DOCUMENT SECTION =>
The new Workplace Fertility Pledge has been launched to give individuals and couples undergoing fertility treatment statutory time off work.
An estimated 3.5 million people in the UK struggle to conceive naturally and look to treatments like IVF to help them to conceive.
Sarah Martin from the Narrow Quay HR team shares her personal journey with managing fertility treatments alongside work, and how this new pledge could make a huge difference to employees who are undergoing similar treatments.
Managing Work and IVF
Between the ages of 29 and 34 I went through four cycles of IVF, so I can say first hand that it is a gruelling experience. The medication, the side effects, the multiple appointments and then the dreaded two week wait to see if it’s been successful, following by the crushing disappointment when it doesn’t work.
I took a couple of years off before we embarked on the fourth cycle, to mentally regroup and recharge. When we got to round four, with finances depleted and three unsuccessful rounds behind us, we decided it was time to take a slightly different approach.
We decided that I would drop from working five days a week to four days to allow me to spend more time focussing on treatment and other holistic treatments, such as acupuncture. This was in 2013, so flexible and part time working was not really a thing for women in their early thirties with no children, especially in the legal sector. In addition, I hadn’t really shared with many of my work colleagues that I was having IVF treatment, something which is of course entirely personal to the individual.

STORED DATA =>
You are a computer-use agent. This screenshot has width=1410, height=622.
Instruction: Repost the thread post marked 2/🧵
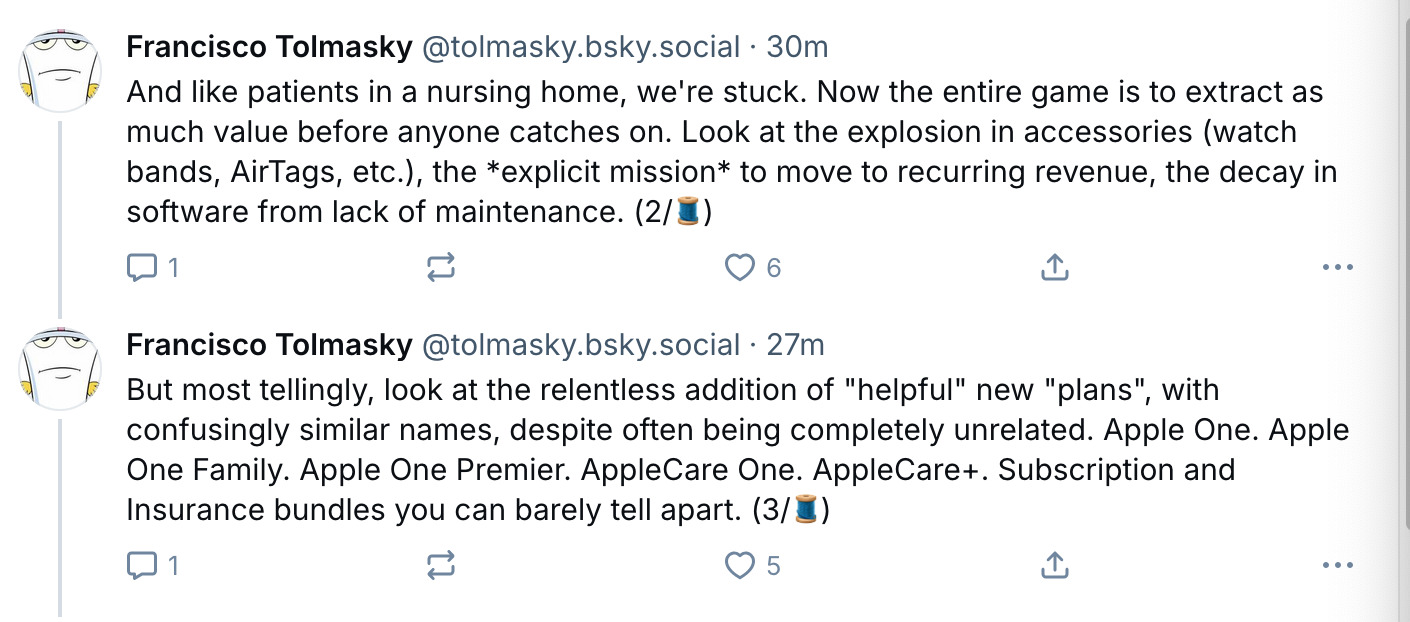pos(441,268)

PROBLEMS TO WORK ON =>
1. In the fertility treatment article, rewrite the passage starting with "Sarah Martin from" and going on through "slightly different approach.", changing "IVF" to "in vitro fertilization".
2. The fertility treatment article has a sentence beginning "The medication, the side effects". List every part of the IVF experience named in that sentence.

SOLUTION SET =>
1.
Sarah Martin from the Narrow Quay HR team shares her personal journey with managing fertility treatments alongside work, and how this new pledge could make a huge difference to employees who are undergoing similar treatments.
Managing Work and in vitro fertilization
Between the ages of 29 and 34 I went through four cycles of in vitro fertilization, so I can say first hand that it is a gruelling experience. The medication, the side effects, the multiple appointments and then the dreaded two week wait to see if it’s been successful, following by the crushing disappointment when it doesn’t work.
I took a couple of years off before we embarked on the fourth cycle, to mentally regroup and recharge. When we got to round four, with finances depleted and three unsuccessful rounds behind us, we decided it was time to take a slightly different approach.

2.
- The medication
- The side effects
- The multiple appointments
- The dreaded two week wait to see if it's been successful
- The crushing disappointment when it doesn't work